The chairman of the German Committee on Eastern European Economic Relations said on Friday that the damage caused by European and U.S. Russia sanctions was in the order of 100 billion euros ($115.25 billion), Reuters reported.
Wolfgang Buechele also said that Washington’s potential sanctioning of Russian gas projects would represent “an attack on the sovereignty of Germany and Europe.”
The U.S. has threatened, but not levied, sanctions on companies involved in building the Nord Stream 2 gas pipeline.

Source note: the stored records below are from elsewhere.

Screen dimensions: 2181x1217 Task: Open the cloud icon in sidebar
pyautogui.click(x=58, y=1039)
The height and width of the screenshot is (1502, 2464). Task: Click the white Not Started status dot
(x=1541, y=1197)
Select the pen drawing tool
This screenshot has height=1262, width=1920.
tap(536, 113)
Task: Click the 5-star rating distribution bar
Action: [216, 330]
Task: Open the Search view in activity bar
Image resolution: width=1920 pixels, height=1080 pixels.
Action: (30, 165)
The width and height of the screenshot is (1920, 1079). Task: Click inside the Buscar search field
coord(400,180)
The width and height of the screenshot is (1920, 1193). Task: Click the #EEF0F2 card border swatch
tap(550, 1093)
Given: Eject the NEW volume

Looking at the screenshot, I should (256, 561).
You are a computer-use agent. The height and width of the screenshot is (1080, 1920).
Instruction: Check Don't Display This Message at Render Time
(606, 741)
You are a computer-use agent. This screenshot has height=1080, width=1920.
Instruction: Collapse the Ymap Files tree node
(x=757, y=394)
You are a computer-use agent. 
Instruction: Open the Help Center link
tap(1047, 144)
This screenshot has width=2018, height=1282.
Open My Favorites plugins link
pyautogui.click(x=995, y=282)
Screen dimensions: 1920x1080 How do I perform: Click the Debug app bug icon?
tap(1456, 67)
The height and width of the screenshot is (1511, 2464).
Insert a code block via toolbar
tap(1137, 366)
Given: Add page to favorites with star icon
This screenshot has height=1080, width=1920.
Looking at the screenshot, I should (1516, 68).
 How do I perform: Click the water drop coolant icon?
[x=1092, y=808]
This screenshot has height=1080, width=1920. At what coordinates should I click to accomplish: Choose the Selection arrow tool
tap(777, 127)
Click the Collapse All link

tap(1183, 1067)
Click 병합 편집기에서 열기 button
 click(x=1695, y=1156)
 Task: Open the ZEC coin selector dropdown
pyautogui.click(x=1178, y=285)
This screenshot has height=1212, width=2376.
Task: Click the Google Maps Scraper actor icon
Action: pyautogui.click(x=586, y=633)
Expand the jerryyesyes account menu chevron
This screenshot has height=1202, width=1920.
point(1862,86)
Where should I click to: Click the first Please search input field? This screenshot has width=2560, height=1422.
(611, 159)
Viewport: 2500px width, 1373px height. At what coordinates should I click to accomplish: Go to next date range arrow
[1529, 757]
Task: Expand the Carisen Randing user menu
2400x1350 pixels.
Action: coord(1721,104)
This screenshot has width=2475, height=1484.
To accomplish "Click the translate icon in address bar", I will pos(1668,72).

Sanctions on the consumption of Russian gas have not been threatened.
The chairman of the umbrella group for German industrial companies doing business in the vast region to the east recommended German companies continue doing business with Russia, saying that U.S. sanctions against Moscow were vague.
“Sanctions against the use of Russian gas would be a violation of the sovereignty of Germany and Europe,” Wolfgang Buechele said, adding that if it came to this he would hope to see a political reaction from Berlin.
Also on Thursday, German Foreign Minister Heiko Maas said U.S. sanctions against the Moscow-backed Nord Stream 2 natural-gas pipeline project would be the wrong way to solve a dispute over energy supply.
“Questions of European energy policy must be decided in Europe, not in the U.S.,” Maas said in a speech in Berlin.
The minister added that imposing unilateral sanctions against Nord Stream 2 was “certainly not the way to go.”